__What is expected__. Rewrite every line of the records below as a numbered list, leaving out the blank lines.

::: Extracted material :::

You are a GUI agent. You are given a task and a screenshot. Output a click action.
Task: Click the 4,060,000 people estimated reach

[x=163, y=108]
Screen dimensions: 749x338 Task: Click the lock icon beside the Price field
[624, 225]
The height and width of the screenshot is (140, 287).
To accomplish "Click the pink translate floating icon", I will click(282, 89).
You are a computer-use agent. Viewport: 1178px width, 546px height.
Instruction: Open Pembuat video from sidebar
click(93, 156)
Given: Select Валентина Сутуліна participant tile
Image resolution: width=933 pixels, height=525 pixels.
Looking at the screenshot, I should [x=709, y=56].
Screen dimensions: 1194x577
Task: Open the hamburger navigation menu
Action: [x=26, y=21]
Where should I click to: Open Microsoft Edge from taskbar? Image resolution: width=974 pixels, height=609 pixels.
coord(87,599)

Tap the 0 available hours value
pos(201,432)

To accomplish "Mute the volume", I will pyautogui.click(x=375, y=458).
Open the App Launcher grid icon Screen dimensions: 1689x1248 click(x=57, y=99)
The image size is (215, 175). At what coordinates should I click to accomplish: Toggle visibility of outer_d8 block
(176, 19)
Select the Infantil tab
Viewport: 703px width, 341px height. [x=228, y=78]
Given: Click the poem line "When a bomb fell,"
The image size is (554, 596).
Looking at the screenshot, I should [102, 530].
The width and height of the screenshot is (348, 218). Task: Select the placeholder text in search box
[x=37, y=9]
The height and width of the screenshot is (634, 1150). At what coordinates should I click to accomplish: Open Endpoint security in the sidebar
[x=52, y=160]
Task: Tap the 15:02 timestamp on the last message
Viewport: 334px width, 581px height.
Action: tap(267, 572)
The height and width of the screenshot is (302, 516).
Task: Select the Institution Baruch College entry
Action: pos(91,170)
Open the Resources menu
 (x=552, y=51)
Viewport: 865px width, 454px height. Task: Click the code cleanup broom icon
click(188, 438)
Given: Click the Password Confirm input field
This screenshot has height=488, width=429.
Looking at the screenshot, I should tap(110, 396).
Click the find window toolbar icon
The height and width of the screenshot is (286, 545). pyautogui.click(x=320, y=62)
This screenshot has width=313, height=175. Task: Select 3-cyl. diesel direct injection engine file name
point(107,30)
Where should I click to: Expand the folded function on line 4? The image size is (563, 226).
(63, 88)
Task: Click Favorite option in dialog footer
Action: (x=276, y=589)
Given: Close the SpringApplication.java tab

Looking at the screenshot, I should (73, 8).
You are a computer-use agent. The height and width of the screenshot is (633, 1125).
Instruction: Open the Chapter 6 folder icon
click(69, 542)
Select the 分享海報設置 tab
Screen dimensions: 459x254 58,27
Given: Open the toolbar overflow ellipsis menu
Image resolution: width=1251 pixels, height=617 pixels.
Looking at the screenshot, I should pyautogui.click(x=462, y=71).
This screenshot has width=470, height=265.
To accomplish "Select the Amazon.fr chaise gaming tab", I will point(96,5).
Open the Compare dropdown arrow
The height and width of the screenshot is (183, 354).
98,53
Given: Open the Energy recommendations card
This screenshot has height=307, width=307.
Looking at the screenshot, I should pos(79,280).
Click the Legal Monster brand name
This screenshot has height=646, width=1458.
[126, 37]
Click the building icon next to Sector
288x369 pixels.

:::

__Problem solution__.
1. You are a GUI agent. You are given a task and a screenshot. Output a click action.
2. Task: Click the 4,060,000 people estimated reach
3. [x=163, y=108]
4. Screen dimensions: 749x338 Task: Click the lock icon beside the Price field
5. [624, 225]
6. The height and width of the screenshot is (140, 287).
7. To accomplish "Click the pink translate floating icon", I will click(282, 89).
8. You are a computer-use agent. Viewport: 1178px width, 546px height.
9. Instruction: Open Pembuat video from sidebar
10. click(93, 156)
11. Given: Select Валентина Сутуліна participant tile
12. Image resolution: width=933 pixels, height=525 pixels.
13. Looking at the screenshot, I should [x=709, y=56].
14. Screen dimensions: 1194x577
15. Task: Open the hamburger navigation menu
16. Action: [x=26, y=21]
17. Where should I click to: Open Microsoft Edge from taskbar? Image resolution: width=974 pixels, height=609 pixels.
18. coord(87,599)
19. Tap the 0 available hours value
20. pos(201,432)
21. To accomplish "Mute the volume", I will pyautogui.click(x=375, y=458).
22. Open the App Launcher grid icon Screen dimensions: 1689x1248 click(x=57, y=99)
23. The image size is (215, 175). At what coordinates should I click to accomplish: Toggle visibility of outer_d8 block
24. (176, 19)
25. Select the Infantil tab
26. Viewport: 703px width, 341px height. [x=228, y=78]
27. Given: Click the poem line "When a bomb fell,"
28. The image size is (554, 596).
29. Looking at the screenshot, I should [102, 530].
30. The width and height of the screenshot is (348, 218). Task: Select the placeholder text in search box
31. [x=37, y=9]
32. The height and width of the screenshot is (634, 1150). At what coordinates should I click to accomplish: Open Endpoint security in the sidebar
33. [x=52, y=160]
34. Task: Tap the 15:02 timestamp on the last message
35. Viewport: 334px width, 581px height.
36. Action: tap(267, 572)
37. The height and width of the screenshot is (302, 516).
38. Task: Select the Institution Baruch College entry
39. Action: pos(91,170)
40. Open the Resources menu
41.  (x=552, y=51)
42. Viewport: 865px width, 454px height. Task: Click the code cleanup broom icon
43. click(188, 438)
44. Given: Click the Password Confirm input field
45. This screenshot has height=488, width=429.
46. Looking at the screenshot, I should tap(110, 396).
47. Click the find window toolbar icon
48. The height and width of the screenshot is (286, 545). pyautogui.click(x=320, y=62)
49. This screenshot has width=313, height=175. Task: Select 3-cyl. diesel direct injection engine file name
50. point(107,30)
51. Where should I click to: Expand the folded function on line 4? The image size is (563, 226).
52. (63, 88)
53. Task: Click Favorite option in dialog footer
54. Action: (x=276, y=589)
55. Given: Close the SpringApplication.java tab
56. Looking at the screenshot, I should (73, 8).
57. You are a computer-use agent. The height and width of the screenshot is (633, 1125).
58. Instruction: Open the Chapter 6 folder icon
59. click(69, 542)
60. Select the 分享海報設置 tab
61. Screen dimensions: 459x254 58,27
62. Given: Open the toolbar overflow ellipsis menu
63. Image resolution: width=1251 pixels, height=617 pixels.
64. Looking at the screenshot, I should pyautogui.click(x=462, y=71).
65. This screenshot has width=470, height=265.
66. To accomplish "Select the Amazon.fr chaise gaming tab", I will point(96,5).
67. Open the Compare dropdown arrow
68. The height and width of the screenshot is (183, 354).
69. 98,53
70. Given: Open the Energy recommendations card
71. This screenshot has height=307, width=307.
72. Looking at the screenshot, I should pos(79,280).
73. Click the Legal Monster brand name
74. This screenshot has height=646, width=1458.
75. [126, 37]
76. Click the building icon next to Sector
77. 288x369 pixels.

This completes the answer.